Once a topic is on the social media’s hot plate, emotions run high. Some are praised to the skies, others are banished to hell. Here the shining heroes, there the sinister villains. The more drastic the wording, the more hearts, thumbs up and clapping hands. The mountaineering scene is no exception. The latest example: the debate about the “True Summit” of the eight-thousander Manaslu.
On Monday, Mingma Gyalje Sherpa and Co. reached – with bottled oxygen – the (very) highest point at 8,163 meters, at the very end of the summit ridge. And immediately on Twitter and Co. all other climbers who turned around at one of the nearby and somewhat lower fore-summits of Manaslu are labeled as “cheaters” and “liars”. Others rail against the “Himalayan Database“, which records summit successes on Nepal’s high mountains. The chronicle “is no more reference regarding 8000 m peaks,” they say.
Fore-summit successes
It is worth taking a deep breath first and approaching the subject with a cool head. That most of the now more than 2,200 summit successes reported from Manaslu were actually “fore-summit successes” has actually been known for at least two years. In 2019, German chronicler Eberhard Jurgalski and others – including Tobias Pantel of the Himalayan Database – published a report proving that the vast majority of Manaslu climbers were not at the very highest point at 8,163 meters.
This is true not only for commercial teams, but also for top climbers.
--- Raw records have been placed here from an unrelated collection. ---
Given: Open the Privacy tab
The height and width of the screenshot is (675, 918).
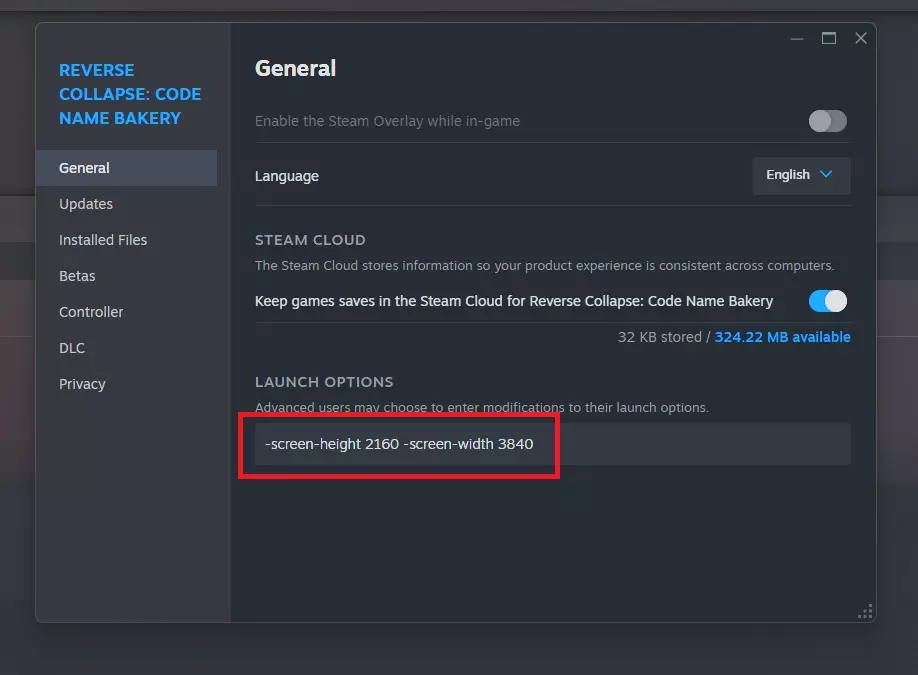Looking at the screenshot, I should tap(82, 384).
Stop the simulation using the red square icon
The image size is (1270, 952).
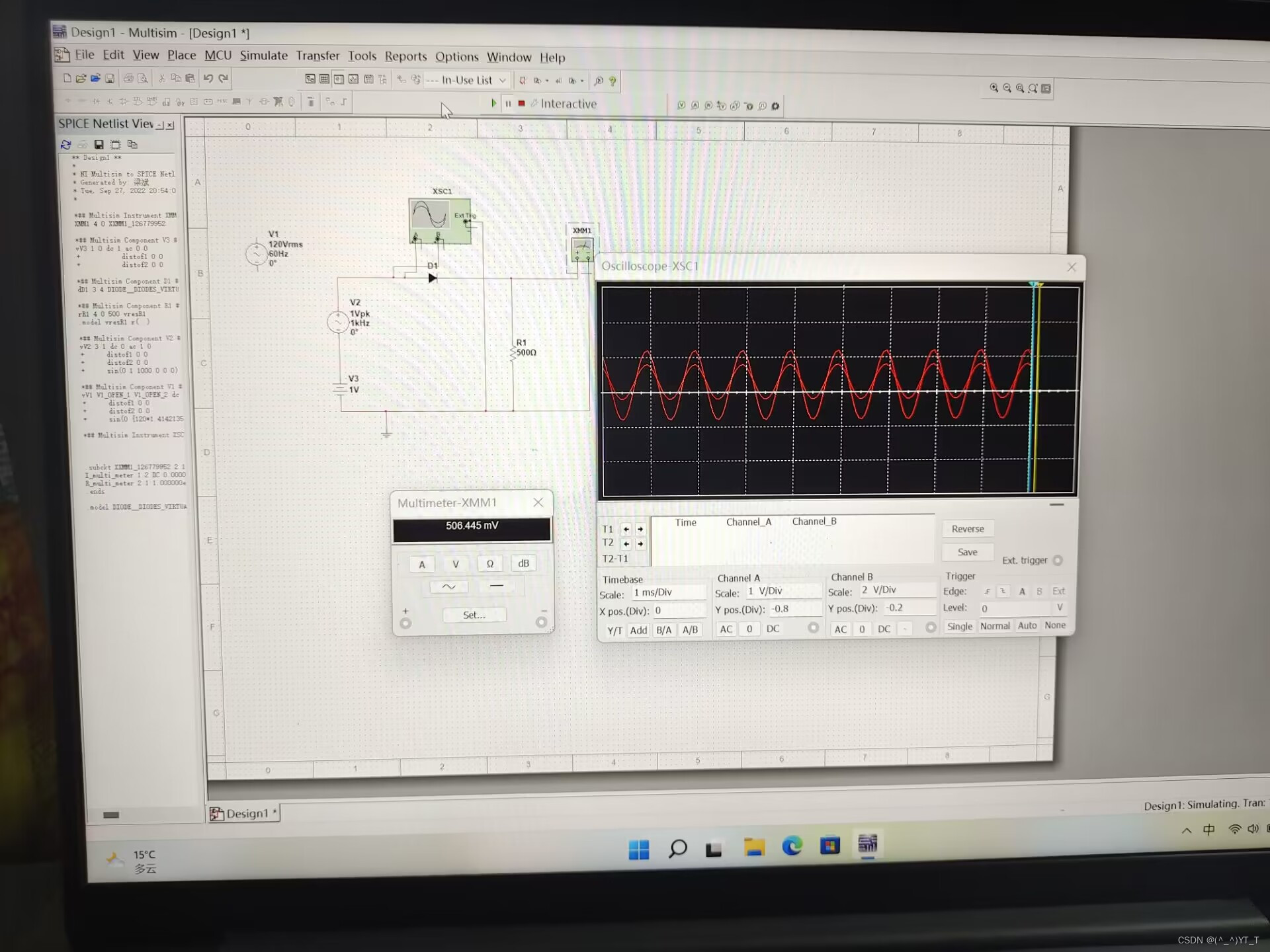click(522, 104)
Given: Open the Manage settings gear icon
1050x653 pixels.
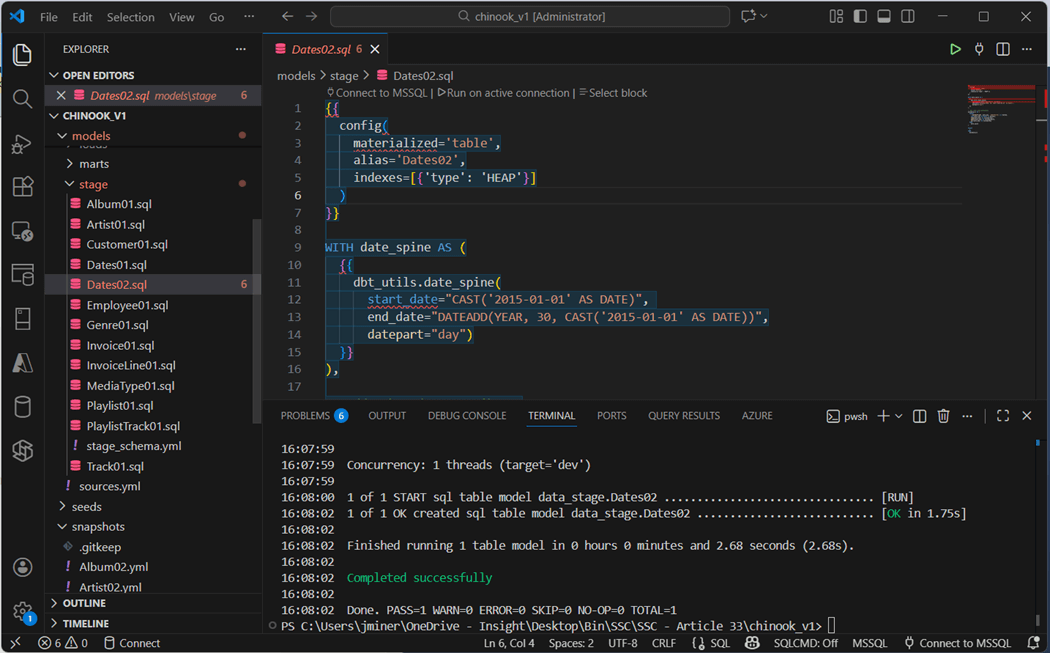Looking at the screenshot, I should coord(22,611).
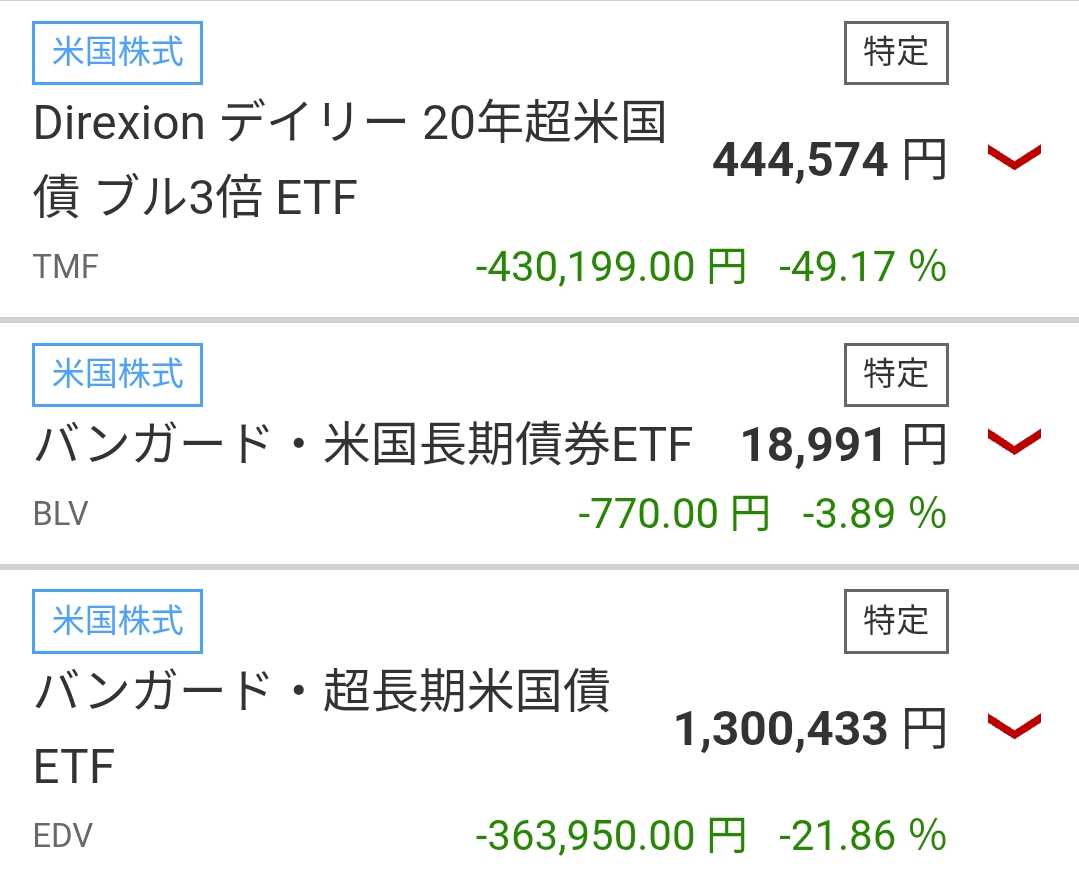The height and width of the screenshot is (884, 1079).
Task: Expand the TMF holding details chevron
Action: [1014, 157]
Of 35 of the 44 climbers who stood on all 14 eight-thousanders, the summit points are now known, Jurgalski informed on his website 8000ers.com last May. Only six of them had reached the main summit of Manaslu, he wrote. Twenty-five had been on two nearby fore-summits that were within a “tolerance zone” at which the mountain could be considered scaled. These pre-peaks are three to six meters lower than the main summit.
Tricky approach
Yesterday’s “True Summit” success of Mingma Gyalje Sherpa and Co. was thus not only a fine, but also in the strictest sense of the word extraordinary, i.e. unusual achievement on Manaslu. The video published by the head of the expedition operator Imagine Nepal himself, and drone footage circulating on the net, show why so far most did not get as far as there: The approach is truly “tricky”, as Mingma had aptly noted earlier. His team left the ridge into the steep mountain flank to reach the highest point from there.
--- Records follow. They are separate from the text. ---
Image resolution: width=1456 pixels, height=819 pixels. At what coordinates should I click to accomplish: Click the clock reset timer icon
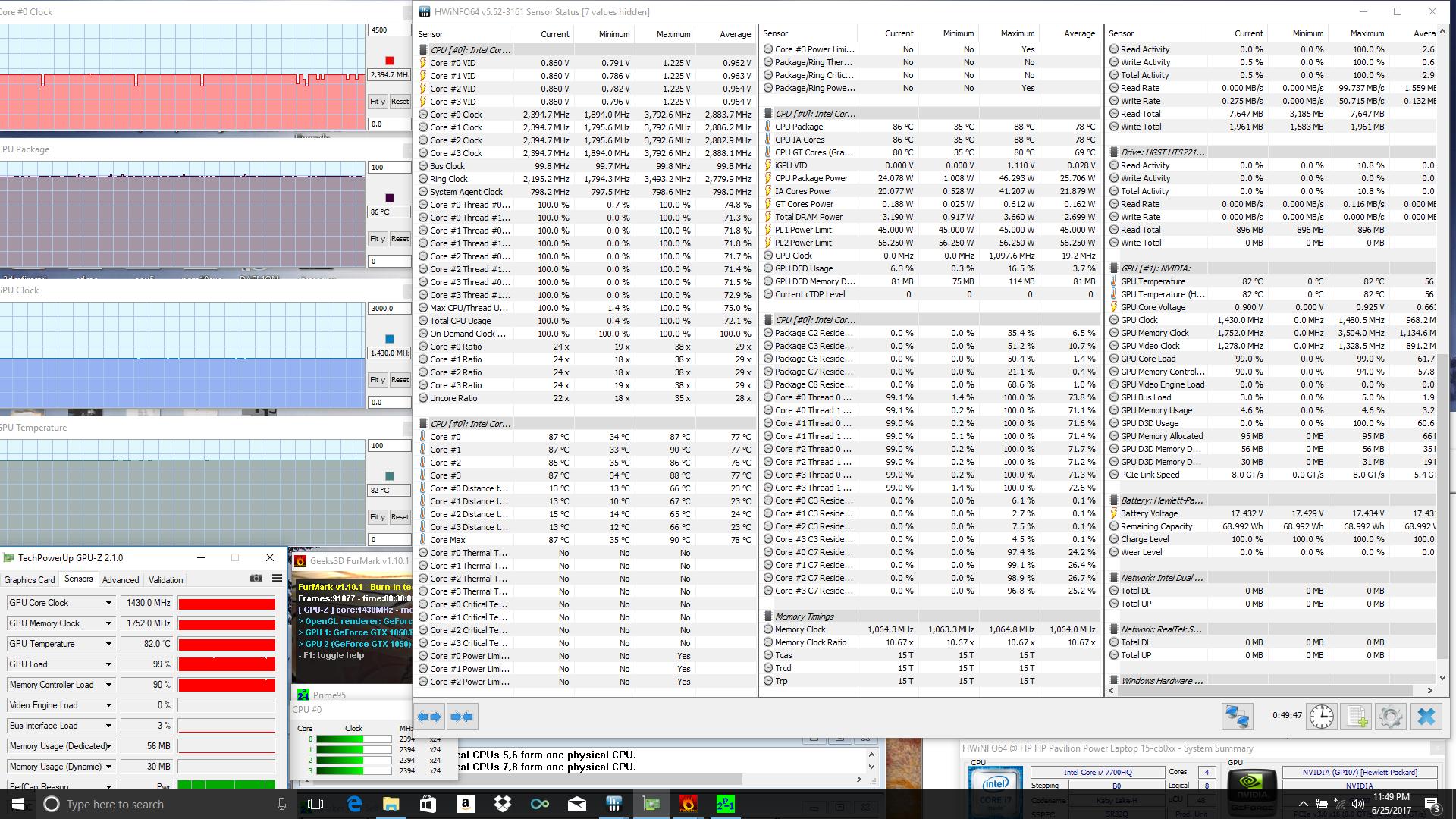(1322, 716)

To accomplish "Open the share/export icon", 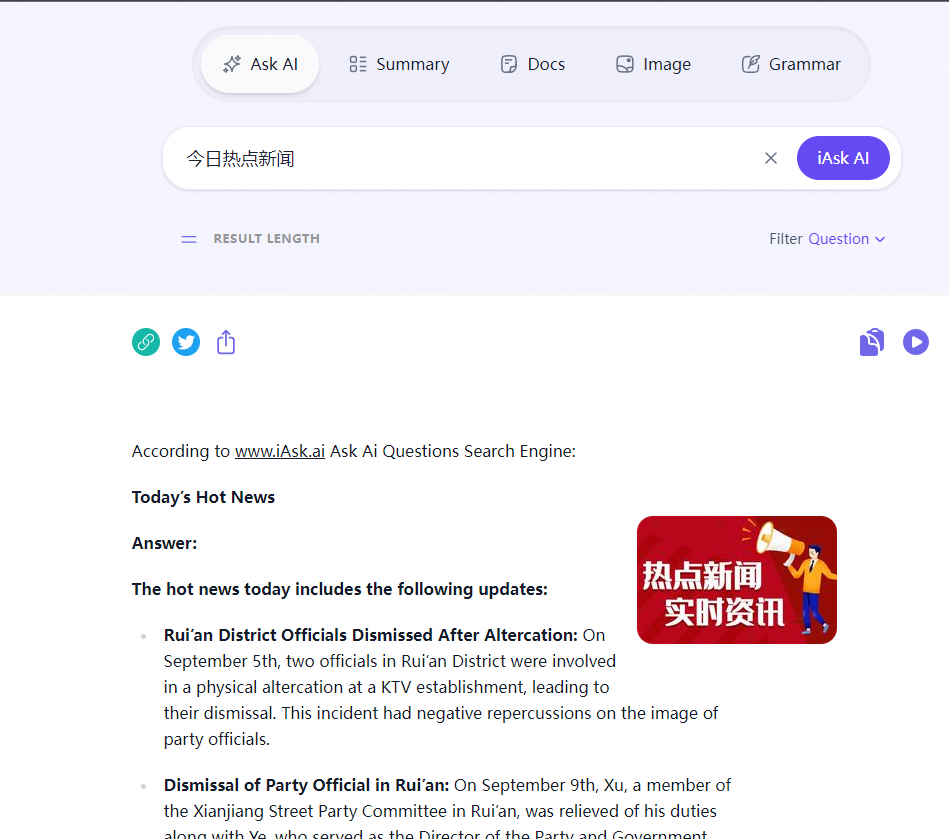I will coord(226,341).
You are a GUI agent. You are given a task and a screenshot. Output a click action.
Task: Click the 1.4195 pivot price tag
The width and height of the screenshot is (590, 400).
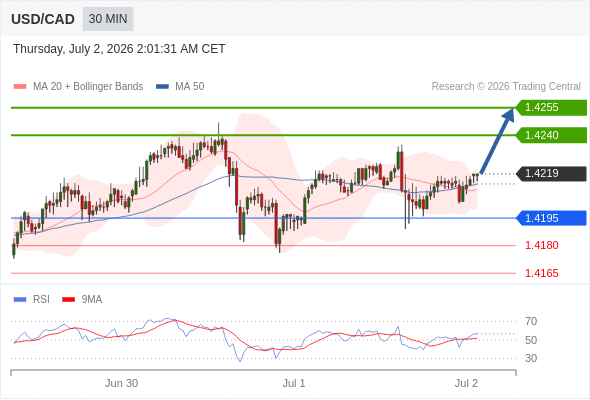coord(551,218)
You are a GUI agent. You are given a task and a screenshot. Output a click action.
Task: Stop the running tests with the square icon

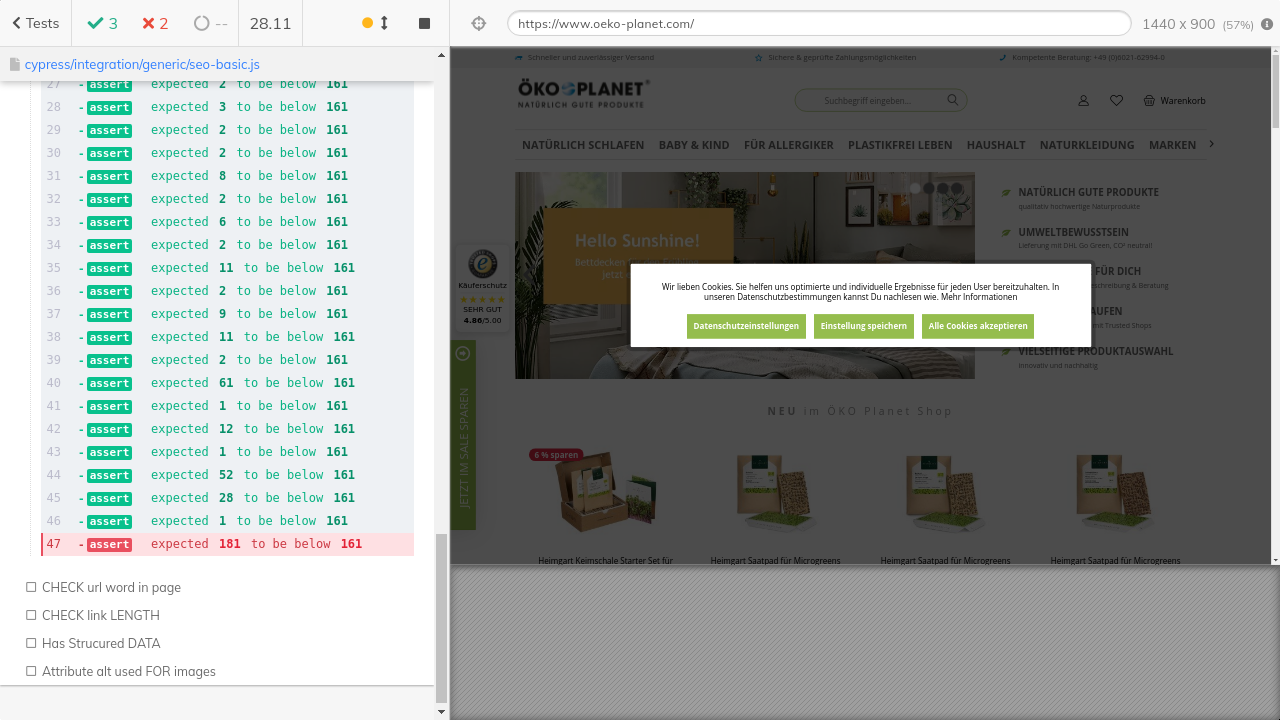(x=424, y=23)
“I tried to go over the ridge and it was possible but I was afraid the new anchor won’t hold the clients if they made mistakes,” Mingma informed my on his route choice. “So I descended around 10m down and then traversed and then made straight to summit which was a very good way for all the climbers and was very safe.”
New parameters?
When is Manaslu now considered scaled? “We can’t rewrite history and take away the summit from everyone who didn’t reach the ‘real summit,'” Billi Bierling of the Himalayan Database tells me. “But our team will discuss how we deal with this in the future. We may change the parameters.” Incidentally, the legendary Elizabeth Hawley, who died in 2018 and founded the chronicle in the 1960s, was less strict, Billi says: “Miss Hawley used to accept even points below the summit cornice as summit successes.”
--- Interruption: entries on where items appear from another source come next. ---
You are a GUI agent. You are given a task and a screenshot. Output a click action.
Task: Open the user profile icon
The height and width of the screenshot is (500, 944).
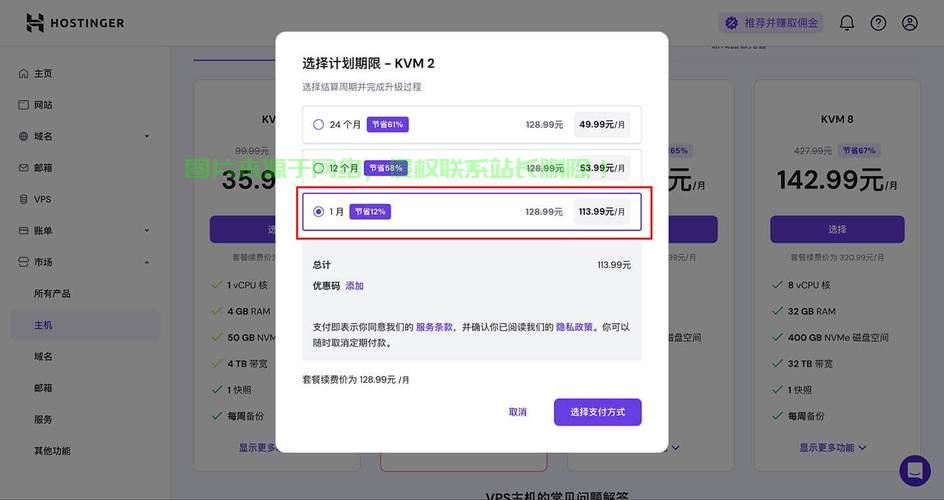pos(909,23)
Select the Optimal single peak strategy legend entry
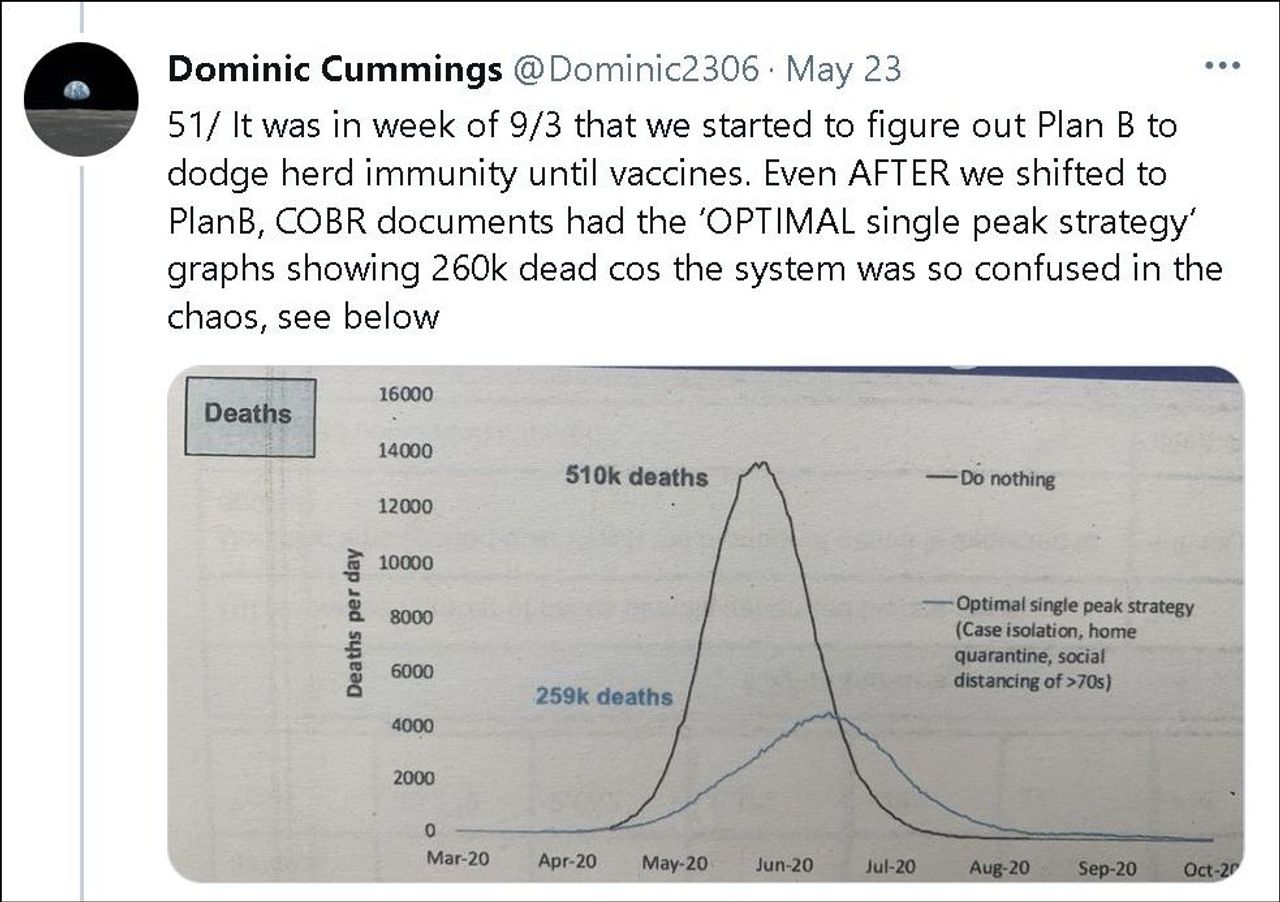 (1074, 606)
Billi dismisses the accusation by critics on the web that the Himalayan Database introduced a “fore-summit” category in 2016 but dispensed with this differentiation in subsequent years: “In fall 2016, many were at a point even further ahead, which is significantly lower than the other fore-summits. That’s why we pointed it out at the time.” According to the Chronicle, the spot reached by 161 climbers at the time was at 8,125 meters, 38 meters lower than the main summit.
Service provider, not judge
The 54-year-old German mountaineer and journalist points out that her team relies on the honest information provided by expedition operators and climbers. “If we notice there’s something fishy, of course we’ll get to the bottom of it,” Billi says. “But we’re not judges. We are service to the mountaineering community. We just record the numbers and don’t award certificates.”
The sheer mass of summit aspirants makes it impossible to verify all the information, Bierling says. So after the record number of permits for Mount Everest last spring, her team had to rely not only on their own research but also on figures from the Ministry of Tourism, she said. “And now when I see the long lists from Manaslu, it makes me dizzy. It’s no longer even possible for us to physically interview everyone.”
Bierling speaks of “challenging times” – and not just because of the huge crowds at the eight-thousanders. “Today, also because of social media, there is much more pressure on people. They absolutely want to have reached the summit. And then maybe sometimes they bend the truth a bit.” For example, when it comes to “heli-doping“, i.e. when, as also happened on Manaslu, climbers let themselves be flown by helicopter to high camp or back to base camp in order to skip time- and energy-consuming passages. “We will also have an ‘aviation assisted’ section in the future,” says Billi, who has been working for the Himalayan Database on a voluntary basis since 2004. Bierling’s small team is not envious of their complicated task. Especially not when it then also hails criticism from the social networks.
Update 8:30 p.m.: According to consistent reports, there was the first fatality of the fall season on Manaslu. A 37-year-old Canadian died yesterday during the ascent at around 7800 meters, apparently after a heart attack, it was said.